И это понятно. Ведь искусство 1930-1990-х – искусство-симптом, искусство-улика - для Якимовича на самом деле всего лишь повод к тому, чтобы говорить об экзистенциальном состоянии десятилетий, современником которых он был: о прожитом в художественных – в той или иной степени всегда неадекватных – формах уделе человеческом, который именно в это время был прочувствован как особенно трагичный. Может быть, как раз потому (ведь никак не скажешь, что людям во время какой-нибудь Тридцатилетней войны или нашей Смуты приходилось легче!), что традиционные формы внутренней защиты от нового хаоса – прежде всего, религия – были человеком посттрадиционных обществ утеряны, а других – достаточно надёжных – он так и не создал.
Поэтому–то культурологическая и искусствоведческая рефлексия в принципе не отделима здесь от исповеди человека своего времени.
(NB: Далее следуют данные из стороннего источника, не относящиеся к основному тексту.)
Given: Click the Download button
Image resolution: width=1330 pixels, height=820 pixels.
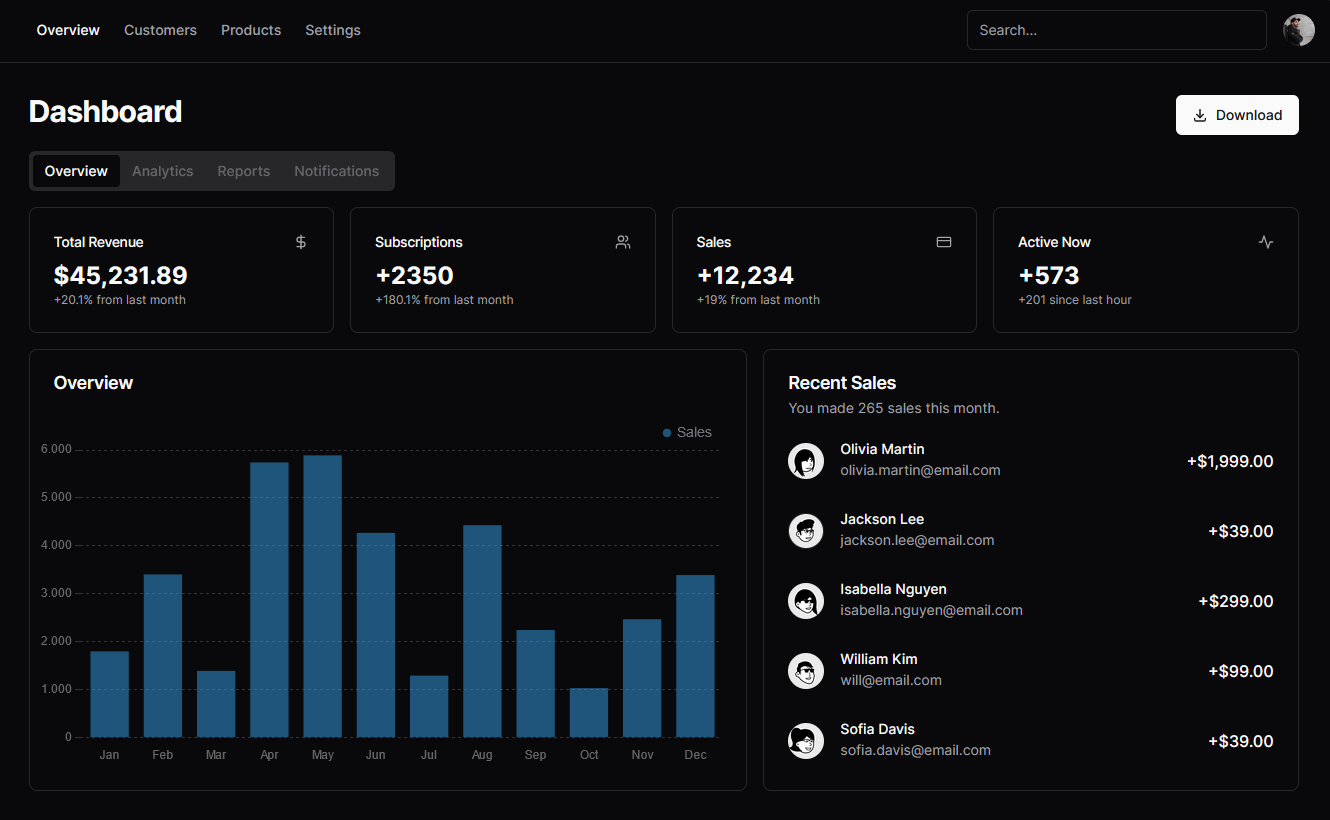Looking at the screenshot, I should [x=1237, y=115].
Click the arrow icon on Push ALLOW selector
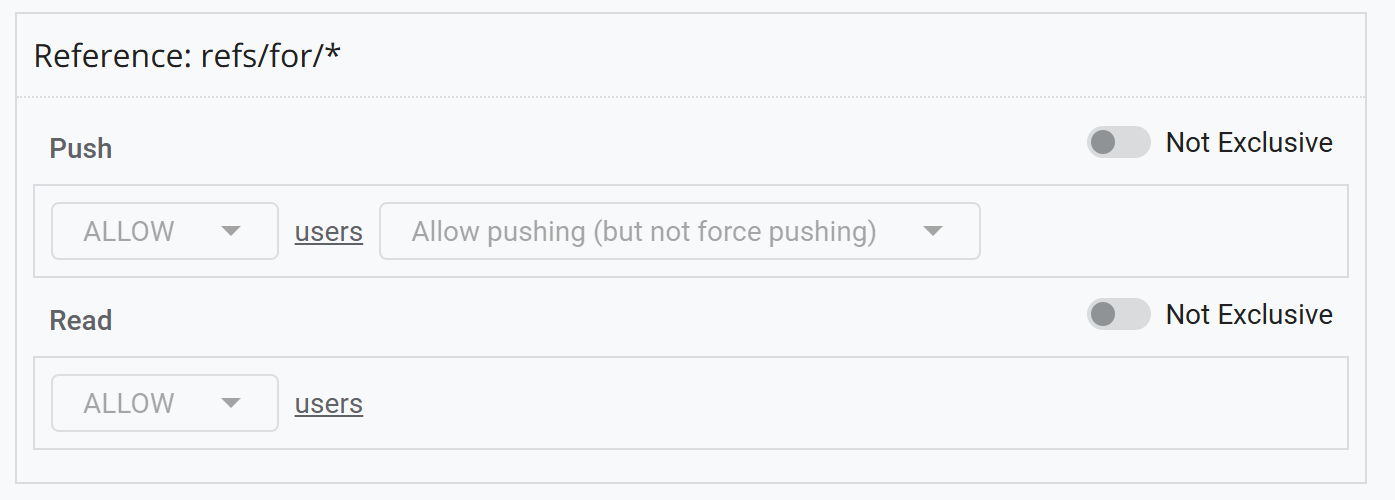1395x500 pixels. pyautogui.click(x=231, y=231)
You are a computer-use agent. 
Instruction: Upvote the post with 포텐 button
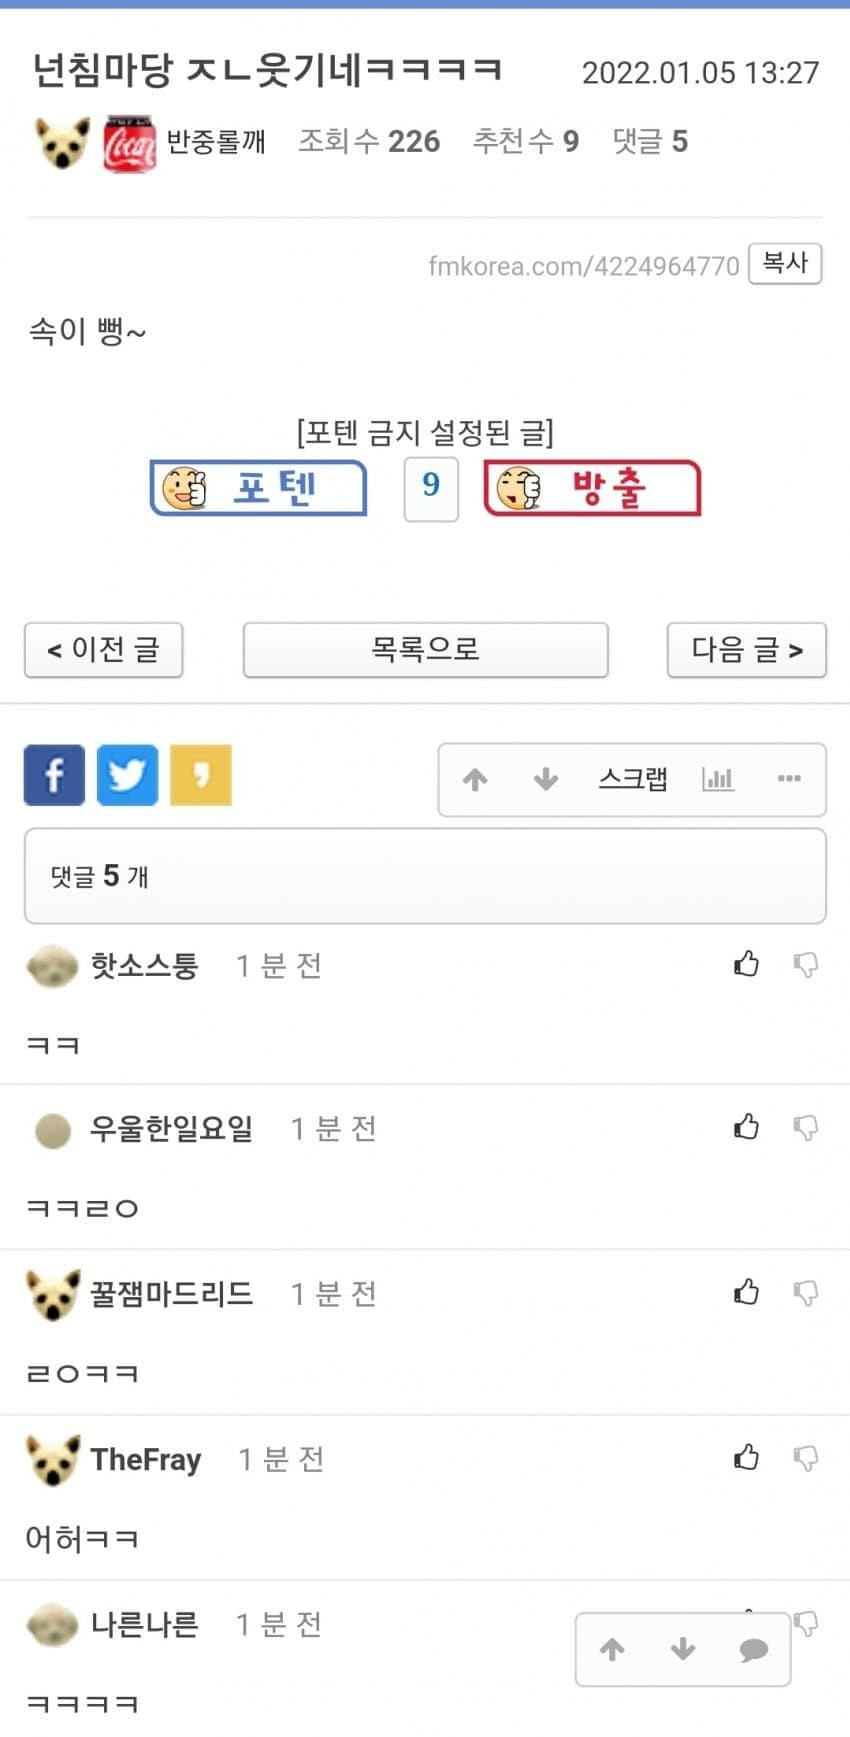258,488
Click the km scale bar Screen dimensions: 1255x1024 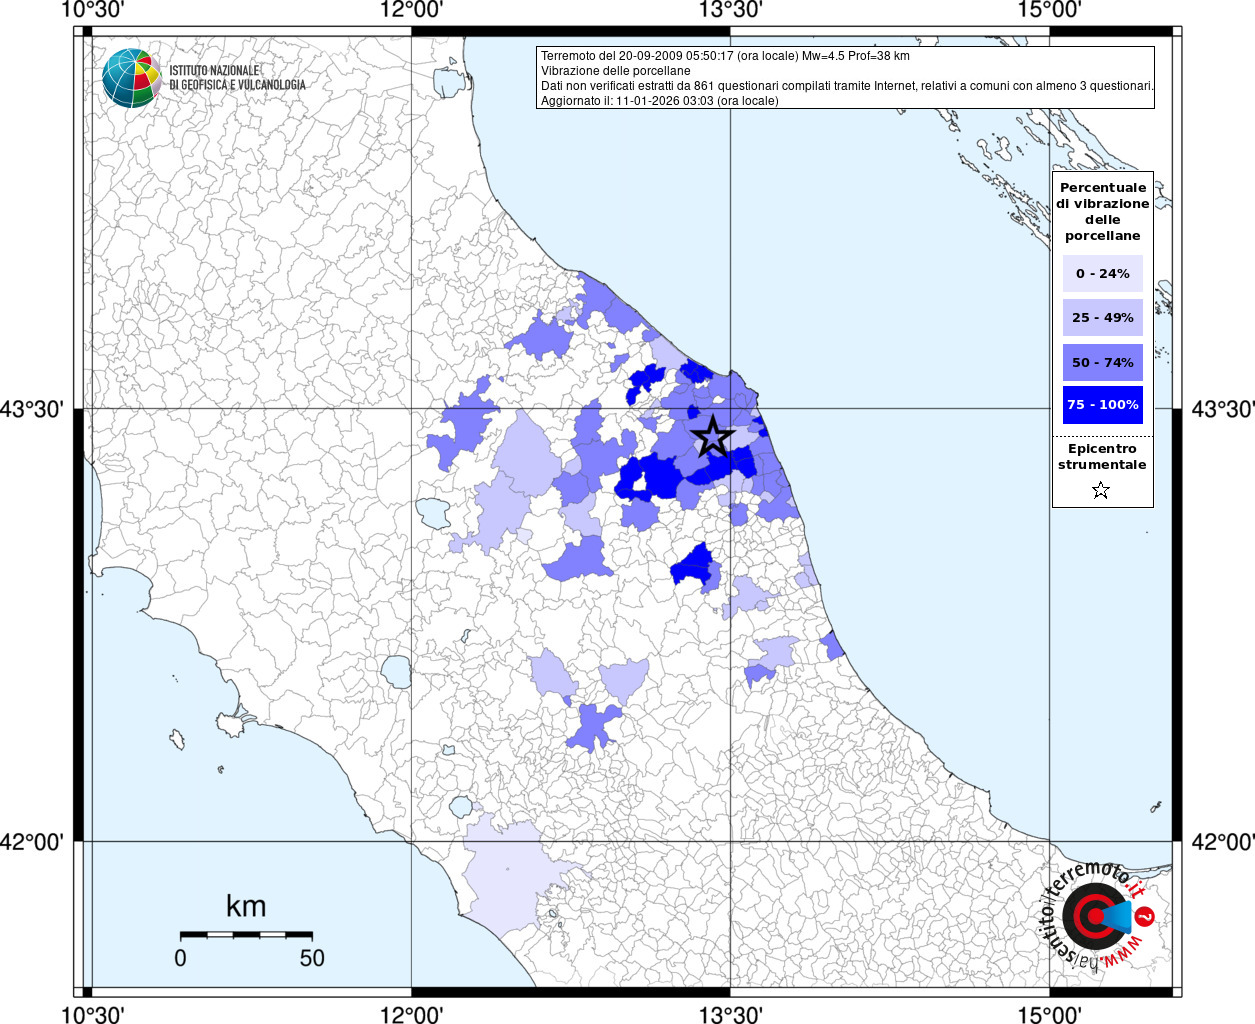pyautogui.click(x=246, y=934)
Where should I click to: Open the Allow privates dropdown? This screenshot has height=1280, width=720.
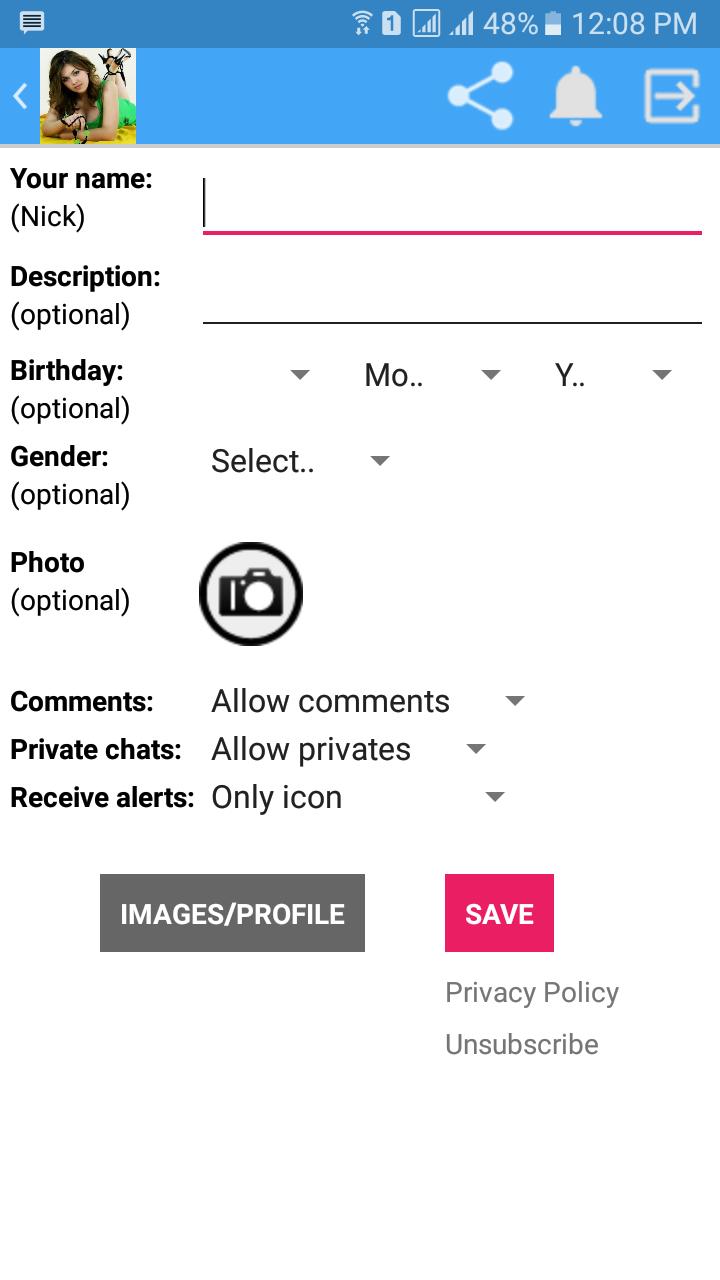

И, кажется, ещё более того: последняя становится инструментом первой. Инструментом, наверное, проблематичным, но, как подумаешь - неизбежным: формирование и самоопределения автора как личности и основные десятилетия его жизни, начавшейся в 1947 году, пришлись именно на середину и конец ХХ века, и говоря о ней, неминуемо приходится говорить и о себе – настолько неминуемо, что извлечение личного компонента из этой рефлексии в данном случае обернулось бы, чего доброго, искажением. Может быть, и в самом деле: то, что ещё так близко и составляет плоть и кровь самих учёных – пока рано исследовать?
С другой стороны – возможны ли более верные свидетели времени, чем те, кто пережил и продумал его как собственный опыт? Более того: в их страстности и пристрастности, преувеличениях, а хотя бы и несправедливостях – есть точность особого рода, принципиально недоступная внешнему взгляду.
Эмоционально отстранённые, «объективные» (не верится мне что-то в возможность вполне объективного исследования дел человеческих! – но будем надеяться) научные труды о центральных десятилетий ХХ века у нас, несомненно, ещё впереди. И, скорее всего, они будут написаны теми, чьи личные смыслы сложились в более позднее время и на другом историческом материале: теми, кого эта эпоха уже не будет будоражить, обескураживать, оскорблять, приводить в такую растерянность, которая только и возможна при очень большой личной заинтересованности. Но этим будущим исследователям, если уж они захотят быть действительно объективными, никак будет не обойтись без личных, пристрастных свидетельств, яркий и редкий (в жанровом отношении – написанный как история культуры) образец которых – «Полёты над бездной».